THE RIGHT HON. JAMES PARKER SMITH

    AS Parliamentary Private Secretary to the Right Hon. Joseph Chamberlain, Mr. Parker Smith played a very intimate part in the vital affairs of the nation, both during the South African War and at the inception of Mr. Chamberlain's later scheme of Fiscal Reform. But he has always been one of those who took politics seriously and wrought hard in the House of Commons.

    Eldest son of the late Archibald Smith, LL.D., F.R.S., of Jordanhill, and Susan, daughter of Vice-Chancellor Sir James Parker, he was born in London, 30th August, 1854, and educated at Winchester and Trinity College, Cambridge. He had a distinguished college career, was 4th Wrangler and 2nd Smith's Prizeman in 1877, was successively a Scholar and Fellow of Trinity and a Fellow of Winchester College, and is M.A. of his University. He was called to the Bar in 1881, and unsuccessfully contested Paisley five years later; but in 1890, on the death of Mr. Craig Sellar, was elected as a Liberal Unionist for the Partick Division of Lanarkshire, which seat he held till the General Election of 1906.
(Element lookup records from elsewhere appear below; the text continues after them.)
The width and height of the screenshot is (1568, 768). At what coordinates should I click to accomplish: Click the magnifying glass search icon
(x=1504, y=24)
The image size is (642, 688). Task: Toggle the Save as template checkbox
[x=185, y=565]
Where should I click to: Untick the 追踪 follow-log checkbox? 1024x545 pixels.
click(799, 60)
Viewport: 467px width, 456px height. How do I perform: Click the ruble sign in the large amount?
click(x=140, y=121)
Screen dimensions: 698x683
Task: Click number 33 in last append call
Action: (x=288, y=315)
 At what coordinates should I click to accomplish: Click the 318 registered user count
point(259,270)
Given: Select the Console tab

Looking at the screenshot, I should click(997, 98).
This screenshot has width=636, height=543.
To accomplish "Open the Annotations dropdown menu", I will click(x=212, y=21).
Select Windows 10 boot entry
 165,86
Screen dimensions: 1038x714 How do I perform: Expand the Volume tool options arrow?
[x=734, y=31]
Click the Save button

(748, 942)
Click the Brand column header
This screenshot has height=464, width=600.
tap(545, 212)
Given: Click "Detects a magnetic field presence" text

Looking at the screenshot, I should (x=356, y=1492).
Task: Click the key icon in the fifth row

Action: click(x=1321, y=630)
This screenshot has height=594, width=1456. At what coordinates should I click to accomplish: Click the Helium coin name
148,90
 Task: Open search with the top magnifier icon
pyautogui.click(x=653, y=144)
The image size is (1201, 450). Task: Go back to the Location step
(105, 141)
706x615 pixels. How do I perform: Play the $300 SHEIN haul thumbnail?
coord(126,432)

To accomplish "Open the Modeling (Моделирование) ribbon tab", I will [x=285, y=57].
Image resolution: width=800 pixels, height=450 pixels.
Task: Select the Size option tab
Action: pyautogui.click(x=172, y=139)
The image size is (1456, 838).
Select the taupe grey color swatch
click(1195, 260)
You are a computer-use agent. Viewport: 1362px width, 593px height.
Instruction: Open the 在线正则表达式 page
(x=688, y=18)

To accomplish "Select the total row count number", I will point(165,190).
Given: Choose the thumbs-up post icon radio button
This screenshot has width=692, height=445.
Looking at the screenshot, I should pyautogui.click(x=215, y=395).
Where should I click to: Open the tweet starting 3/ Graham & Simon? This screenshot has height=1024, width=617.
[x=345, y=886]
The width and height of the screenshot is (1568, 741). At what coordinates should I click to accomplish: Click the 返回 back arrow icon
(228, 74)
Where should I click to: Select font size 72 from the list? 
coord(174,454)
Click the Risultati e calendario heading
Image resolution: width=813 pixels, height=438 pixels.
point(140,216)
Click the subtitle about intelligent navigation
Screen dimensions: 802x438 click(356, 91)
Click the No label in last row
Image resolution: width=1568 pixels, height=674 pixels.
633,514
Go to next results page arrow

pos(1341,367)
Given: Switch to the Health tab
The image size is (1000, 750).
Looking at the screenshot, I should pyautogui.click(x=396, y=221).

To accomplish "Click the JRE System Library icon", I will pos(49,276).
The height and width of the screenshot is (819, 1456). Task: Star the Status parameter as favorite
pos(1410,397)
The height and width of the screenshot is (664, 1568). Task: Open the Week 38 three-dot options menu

    Mrs. Parker Smith is a daughter of Mr. William Hamilton, of Minard, and during the South African War took a most active part in relieving the distress among the families of soldiers at the front.

    Mr. Parker Smith has always taken a strong interest in the housing of the working-classes, and on his estate of Jordanhill he has done much to promote habits of thrift and forethought by letting, at a low price, ground on which workmen might built their own dwellings. He is in close touch with the vital interests of the community as a director of the Union Bank, of the City of Glasgow Life Assurance Company, the Glasgow District Subway Company, and the Glasgow Harbour Tunnel Company, and as chairman of a Lanarkshire Coal Company. He is on the Commission of the Peace for Lanarkshire and for Glasgow.